1956 yılında Galatasaray Lisesi son sınıf öğrencisi olan Uzel, Konya’da yapılacak Mevlânâ Celâleddîn-i Rûmî ihtifallerine katılmak üzere Haydarpaşa’dan trene biner. Bütün hayatına tesir edecek, neyin ve en önemlisi neden peşinde gideceğine damga vuracak bir yolculuktur bu. Meslekî olarak da önemli bir gelişme yaşar: Konya’da tanışacağı, Hazreti Mevlânâ’nın yirminci göbekten torunu Refi' Cevad Ulunay onu Cağaloğlu matbuat dünyasına sokar. Ömründeki bir başka mühim hadise de yine aynı zamanlarda yaşanır: Neyzen Ulvi Erguner vesilesiyle İstanbul Radyosu’nda kudümzen olur. Tüm bunlar olurken bir kâmil arayışını da tadar Uzel.
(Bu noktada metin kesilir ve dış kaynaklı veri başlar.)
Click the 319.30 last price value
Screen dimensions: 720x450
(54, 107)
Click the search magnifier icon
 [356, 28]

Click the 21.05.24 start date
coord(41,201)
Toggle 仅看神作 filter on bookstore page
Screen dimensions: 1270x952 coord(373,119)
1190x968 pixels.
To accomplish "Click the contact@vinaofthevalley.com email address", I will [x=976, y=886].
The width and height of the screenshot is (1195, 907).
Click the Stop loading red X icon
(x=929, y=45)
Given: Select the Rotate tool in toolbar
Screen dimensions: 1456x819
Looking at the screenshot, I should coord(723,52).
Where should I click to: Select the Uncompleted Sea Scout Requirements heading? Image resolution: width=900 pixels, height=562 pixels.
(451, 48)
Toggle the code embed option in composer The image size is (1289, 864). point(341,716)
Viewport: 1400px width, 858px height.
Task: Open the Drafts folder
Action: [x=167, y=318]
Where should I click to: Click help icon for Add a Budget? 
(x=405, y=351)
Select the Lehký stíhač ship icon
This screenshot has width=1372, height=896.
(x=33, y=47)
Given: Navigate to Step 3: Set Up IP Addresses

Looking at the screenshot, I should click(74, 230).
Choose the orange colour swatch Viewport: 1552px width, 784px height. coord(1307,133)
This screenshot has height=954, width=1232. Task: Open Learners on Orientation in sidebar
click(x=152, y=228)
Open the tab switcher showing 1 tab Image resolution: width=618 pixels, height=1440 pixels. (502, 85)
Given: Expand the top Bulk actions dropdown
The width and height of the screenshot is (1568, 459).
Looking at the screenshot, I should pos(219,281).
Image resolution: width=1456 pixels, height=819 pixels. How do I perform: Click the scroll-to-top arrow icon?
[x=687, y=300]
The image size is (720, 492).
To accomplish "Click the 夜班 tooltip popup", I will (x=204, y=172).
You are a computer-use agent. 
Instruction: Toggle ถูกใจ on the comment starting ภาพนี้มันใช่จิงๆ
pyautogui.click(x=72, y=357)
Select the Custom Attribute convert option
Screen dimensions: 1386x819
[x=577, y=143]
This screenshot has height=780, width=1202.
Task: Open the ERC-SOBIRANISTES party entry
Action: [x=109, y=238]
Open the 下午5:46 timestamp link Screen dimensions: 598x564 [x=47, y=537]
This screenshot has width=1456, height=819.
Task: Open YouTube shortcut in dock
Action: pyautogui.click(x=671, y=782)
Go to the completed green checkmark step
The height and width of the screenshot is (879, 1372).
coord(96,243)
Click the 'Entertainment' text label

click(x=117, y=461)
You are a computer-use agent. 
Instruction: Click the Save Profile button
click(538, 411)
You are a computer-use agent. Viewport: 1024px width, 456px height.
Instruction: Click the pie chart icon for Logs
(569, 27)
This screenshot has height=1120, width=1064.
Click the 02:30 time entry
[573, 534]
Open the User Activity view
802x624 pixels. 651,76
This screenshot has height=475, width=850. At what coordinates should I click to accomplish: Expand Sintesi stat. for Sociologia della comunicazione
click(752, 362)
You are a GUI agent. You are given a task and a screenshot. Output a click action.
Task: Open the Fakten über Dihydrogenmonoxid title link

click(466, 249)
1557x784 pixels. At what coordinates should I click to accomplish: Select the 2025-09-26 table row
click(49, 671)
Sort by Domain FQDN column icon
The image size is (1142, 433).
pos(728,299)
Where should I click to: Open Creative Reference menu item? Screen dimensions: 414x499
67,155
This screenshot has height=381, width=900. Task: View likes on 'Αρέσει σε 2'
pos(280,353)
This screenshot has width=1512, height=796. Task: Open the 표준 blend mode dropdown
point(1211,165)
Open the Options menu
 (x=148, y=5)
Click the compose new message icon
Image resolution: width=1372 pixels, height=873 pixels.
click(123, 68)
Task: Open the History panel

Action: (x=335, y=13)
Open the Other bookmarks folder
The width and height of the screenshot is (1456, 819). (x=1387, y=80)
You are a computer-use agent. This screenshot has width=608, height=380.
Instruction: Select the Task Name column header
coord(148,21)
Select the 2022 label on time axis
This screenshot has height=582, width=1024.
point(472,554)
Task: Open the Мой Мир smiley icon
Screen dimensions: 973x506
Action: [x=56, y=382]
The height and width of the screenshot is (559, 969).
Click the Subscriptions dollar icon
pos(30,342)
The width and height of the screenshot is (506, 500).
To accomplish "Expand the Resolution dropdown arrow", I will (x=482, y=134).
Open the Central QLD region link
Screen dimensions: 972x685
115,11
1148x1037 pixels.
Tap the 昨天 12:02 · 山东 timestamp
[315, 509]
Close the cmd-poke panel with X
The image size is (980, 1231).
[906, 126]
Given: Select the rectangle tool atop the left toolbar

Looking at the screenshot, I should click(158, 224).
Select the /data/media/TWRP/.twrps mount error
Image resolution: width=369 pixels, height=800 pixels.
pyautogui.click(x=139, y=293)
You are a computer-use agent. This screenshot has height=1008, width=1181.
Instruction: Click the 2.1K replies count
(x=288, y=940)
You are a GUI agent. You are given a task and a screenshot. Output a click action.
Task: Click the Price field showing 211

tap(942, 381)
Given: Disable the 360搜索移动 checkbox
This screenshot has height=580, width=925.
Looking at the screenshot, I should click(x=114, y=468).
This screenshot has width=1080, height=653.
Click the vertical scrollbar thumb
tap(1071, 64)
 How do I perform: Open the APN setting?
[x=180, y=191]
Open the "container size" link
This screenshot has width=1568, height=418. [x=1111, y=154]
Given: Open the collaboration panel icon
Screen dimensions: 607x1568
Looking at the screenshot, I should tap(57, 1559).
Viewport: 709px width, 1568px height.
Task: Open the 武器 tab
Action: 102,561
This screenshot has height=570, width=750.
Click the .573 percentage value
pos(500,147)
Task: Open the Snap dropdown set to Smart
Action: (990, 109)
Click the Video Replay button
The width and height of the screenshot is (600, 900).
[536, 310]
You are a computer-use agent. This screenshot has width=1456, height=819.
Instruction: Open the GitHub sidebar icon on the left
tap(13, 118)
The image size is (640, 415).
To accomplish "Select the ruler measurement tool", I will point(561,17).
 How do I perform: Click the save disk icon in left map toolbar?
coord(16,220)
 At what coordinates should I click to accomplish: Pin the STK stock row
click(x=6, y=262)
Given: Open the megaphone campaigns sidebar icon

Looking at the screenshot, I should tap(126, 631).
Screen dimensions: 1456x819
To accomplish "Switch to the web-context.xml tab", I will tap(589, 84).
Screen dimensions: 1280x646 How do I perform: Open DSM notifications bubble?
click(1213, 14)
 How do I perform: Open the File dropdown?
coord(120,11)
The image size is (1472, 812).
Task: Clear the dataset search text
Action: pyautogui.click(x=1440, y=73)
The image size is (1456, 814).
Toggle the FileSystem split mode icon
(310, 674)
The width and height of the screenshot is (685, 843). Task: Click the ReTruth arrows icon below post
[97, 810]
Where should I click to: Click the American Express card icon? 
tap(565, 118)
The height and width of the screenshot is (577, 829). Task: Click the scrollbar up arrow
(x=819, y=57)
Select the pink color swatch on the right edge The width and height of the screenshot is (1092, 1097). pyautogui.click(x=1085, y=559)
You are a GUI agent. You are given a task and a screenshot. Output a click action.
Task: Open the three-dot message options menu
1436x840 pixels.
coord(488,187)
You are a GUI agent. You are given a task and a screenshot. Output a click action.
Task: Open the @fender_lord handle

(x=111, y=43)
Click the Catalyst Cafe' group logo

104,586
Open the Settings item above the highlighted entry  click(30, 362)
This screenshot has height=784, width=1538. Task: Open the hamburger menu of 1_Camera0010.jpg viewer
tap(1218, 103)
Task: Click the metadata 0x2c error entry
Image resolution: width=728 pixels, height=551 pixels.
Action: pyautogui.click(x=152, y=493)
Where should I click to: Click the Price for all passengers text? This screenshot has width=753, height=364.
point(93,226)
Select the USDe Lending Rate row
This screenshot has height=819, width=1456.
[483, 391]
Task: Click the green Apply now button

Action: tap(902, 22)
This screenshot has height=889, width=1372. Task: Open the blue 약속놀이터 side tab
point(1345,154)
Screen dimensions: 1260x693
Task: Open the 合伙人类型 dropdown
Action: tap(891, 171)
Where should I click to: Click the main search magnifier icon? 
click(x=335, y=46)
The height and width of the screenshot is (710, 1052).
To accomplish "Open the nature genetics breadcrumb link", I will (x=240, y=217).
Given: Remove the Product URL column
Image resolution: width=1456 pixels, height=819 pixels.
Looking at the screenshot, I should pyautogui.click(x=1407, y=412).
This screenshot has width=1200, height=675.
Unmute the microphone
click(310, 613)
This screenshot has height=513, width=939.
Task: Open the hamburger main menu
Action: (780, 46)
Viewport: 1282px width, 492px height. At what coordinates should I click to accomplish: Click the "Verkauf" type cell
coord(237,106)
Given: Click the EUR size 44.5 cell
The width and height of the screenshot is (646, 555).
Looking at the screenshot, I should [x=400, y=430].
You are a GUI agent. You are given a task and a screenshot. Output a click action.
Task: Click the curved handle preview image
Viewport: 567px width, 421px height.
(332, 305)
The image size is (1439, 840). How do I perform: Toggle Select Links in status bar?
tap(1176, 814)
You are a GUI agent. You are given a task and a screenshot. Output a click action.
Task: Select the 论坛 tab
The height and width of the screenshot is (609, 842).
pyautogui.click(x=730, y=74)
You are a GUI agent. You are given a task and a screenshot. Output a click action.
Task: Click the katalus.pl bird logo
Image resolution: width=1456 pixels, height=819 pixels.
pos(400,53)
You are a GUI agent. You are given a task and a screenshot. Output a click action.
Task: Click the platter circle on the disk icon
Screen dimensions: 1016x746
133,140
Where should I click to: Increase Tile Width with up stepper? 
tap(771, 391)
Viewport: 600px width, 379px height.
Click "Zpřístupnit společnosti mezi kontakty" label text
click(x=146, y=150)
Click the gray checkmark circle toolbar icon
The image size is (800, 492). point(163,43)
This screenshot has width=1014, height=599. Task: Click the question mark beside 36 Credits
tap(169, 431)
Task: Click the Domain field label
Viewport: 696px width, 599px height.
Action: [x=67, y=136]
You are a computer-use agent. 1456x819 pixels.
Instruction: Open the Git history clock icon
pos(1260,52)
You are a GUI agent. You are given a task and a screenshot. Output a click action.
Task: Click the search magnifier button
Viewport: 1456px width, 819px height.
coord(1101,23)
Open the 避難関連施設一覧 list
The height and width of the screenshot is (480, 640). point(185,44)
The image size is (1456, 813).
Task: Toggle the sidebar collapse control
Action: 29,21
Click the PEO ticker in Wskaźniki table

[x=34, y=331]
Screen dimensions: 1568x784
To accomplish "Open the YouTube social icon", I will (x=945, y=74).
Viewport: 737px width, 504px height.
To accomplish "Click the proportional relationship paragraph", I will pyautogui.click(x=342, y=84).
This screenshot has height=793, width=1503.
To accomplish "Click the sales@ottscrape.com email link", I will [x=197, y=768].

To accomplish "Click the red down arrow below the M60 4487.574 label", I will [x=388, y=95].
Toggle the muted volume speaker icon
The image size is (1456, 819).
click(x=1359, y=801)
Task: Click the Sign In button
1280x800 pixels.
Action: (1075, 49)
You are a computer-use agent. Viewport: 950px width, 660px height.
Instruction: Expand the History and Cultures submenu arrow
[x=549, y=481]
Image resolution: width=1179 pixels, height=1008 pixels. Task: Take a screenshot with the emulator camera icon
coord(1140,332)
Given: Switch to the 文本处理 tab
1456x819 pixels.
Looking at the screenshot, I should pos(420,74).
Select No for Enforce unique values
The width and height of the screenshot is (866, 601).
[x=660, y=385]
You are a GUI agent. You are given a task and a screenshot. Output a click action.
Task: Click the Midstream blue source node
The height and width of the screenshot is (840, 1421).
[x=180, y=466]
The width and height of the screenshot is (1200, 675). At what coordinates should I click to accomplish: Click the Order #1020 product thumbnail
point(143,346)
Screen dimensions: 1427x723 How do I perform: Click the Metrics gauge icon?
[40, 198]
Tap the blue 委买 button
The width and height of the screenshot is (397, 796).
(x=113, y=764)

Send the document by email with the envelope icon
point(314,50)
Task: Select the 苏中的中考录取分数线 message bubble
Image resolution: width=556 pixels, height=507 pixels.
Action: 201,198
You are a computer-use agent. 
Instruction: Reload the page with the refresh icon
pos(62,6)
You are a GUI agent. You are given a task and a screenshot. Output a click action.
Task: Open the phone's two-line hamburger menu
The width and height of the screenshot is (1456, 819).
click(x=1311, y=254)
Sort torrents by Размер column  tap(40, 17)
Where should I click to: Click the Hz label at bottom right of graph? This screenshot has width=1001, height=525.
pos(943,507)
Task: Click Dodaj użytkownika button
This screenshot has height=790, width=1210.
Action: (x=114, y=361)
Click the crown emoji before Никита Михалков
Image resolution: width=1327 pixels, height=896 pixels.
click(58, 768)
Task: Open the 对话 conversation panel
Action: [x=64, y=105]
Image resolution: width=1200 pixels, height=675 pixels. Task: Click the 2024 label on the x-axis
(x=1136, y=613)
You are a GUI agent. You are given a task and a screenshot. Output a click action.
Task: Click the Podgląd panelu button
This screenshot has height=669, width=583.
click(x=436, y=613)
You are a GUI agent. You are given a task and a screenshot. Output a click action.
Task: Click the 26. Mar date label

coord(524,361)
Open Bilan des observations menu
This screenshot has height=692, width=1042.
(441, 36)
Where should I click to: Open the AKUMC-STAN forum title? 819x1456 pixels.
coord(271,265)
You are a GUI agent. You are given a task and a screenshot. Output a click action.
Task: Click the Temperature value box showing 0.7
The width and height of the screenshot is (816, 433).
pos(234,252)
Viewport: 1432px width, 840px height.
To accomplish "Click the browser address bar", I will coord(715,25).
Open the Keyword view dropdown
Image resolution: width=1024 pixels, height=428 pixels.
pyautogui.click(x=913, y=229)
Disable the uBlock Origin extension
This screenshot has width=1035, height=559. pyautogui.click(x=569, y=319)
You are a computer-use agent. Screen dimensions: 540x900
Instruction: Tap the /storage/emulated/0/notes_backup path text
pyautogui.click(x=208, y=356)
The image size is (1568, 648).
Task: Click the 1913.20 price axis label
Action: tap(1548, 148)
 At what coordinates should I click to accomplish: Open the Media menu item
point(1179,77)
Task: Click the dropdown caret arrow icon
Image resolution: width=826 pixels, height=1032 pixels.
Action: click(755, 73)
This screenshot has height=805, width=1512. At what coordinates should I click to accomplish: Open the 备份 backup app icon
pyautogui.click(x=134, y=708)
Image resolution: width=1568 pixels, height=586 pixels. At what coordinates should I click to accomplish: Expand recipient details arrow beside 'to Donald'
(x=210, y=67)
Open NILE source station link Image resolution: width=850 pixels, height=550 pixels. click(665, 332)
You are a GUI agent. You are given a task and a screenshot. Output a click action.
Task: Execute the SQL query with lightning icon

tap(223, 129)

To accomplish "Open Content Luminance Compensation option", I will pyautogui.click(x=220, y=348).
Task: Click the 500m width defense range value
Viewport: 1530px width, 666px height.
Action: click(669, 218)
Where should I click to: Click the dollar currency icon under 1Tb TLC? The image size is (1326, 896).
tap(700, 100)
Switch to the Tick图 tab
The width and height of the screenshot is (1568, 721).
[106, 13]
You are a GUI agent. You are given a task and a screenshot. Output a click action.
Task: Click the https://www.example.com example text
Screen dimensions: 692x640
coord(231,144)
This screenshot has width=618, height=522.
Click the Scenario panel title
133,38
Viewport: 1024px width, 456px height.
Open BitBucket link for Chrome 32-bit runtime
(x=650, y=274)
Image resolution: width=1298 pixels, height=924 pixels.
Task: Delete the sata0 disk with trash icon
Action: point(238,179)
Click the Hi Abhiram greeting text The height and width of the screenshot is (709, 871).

Her şeyin, tüm taşların yerine oturması için bir gönül hekimi lâzımdır. İşte, Konya seyahatiyle birlikte tanışacağı ve ömrünün sonuna dek gönlünde tütecek olan o isim, Özbekler Tekkesi şeyhi Necmeddin Özbekkangay’dır. Üsküdar muhitinin bu müstesna şahsiyetinin çevresinde de hâl sahibi isimler vardır: Derviş Tufan, Üsküdar’ın ‘üç sırlısı’ndan İskele Camii İmamı Nâfiz Uncu Efendi, Hâfız Ali Üsküdarlı… Biz burada duralım ve Nezih Uzel’in ilk Konya seyahatinde, Hz. Pîr’i ilk ziyaretinde yaşadıklarını şöyle hissede hissede okumaya çalışalım: “Kafam, kalbim, içim, dışım boşalmış, tüm varlığım yok olmuştu. Sanki yeryüzünde değildim. Oraya nasıl gelmiştim? Bilmiyordum. Orası neydi? Bu çevredeki insanlar kimlerdi? Yürüyen, kımıldayan, sallanan, ara sıra dönüp bana bakanlar kimlerdi? Ben de onlara bakıyordum. Acaba ayıp mı oluyordu öyle bakmak? Anlamıyordum. Gözlerimi kapayıp başımı öne eğmeyi denedim, olmadı. Ne yapsam olmuyordu. Veya oluyordu, karar veremiyordum. Bana neler oluyordu? Bir bilene sormalıydım. Kafamdaki tüm oluşumlar silinmişti. Şairin, ‘gölgem kayboldu, gönlüm dolunca’ dediği gibi gerçekten gölgem bile kaybolmuştu. Hayatımda ilk defa büyük bir boşluk hissettim. İşte o andan sonra bende doğan boşluğa, tüm güzelliği ile Hazreti Pîr dolacak ve beni bir ömür boyu sürüp götürecekti… Artık yeniden doğmuştum… Bir hazinenin içine düşmüş gibiydim. Kuşkusuz orada lâyemût bir hayat vardı.”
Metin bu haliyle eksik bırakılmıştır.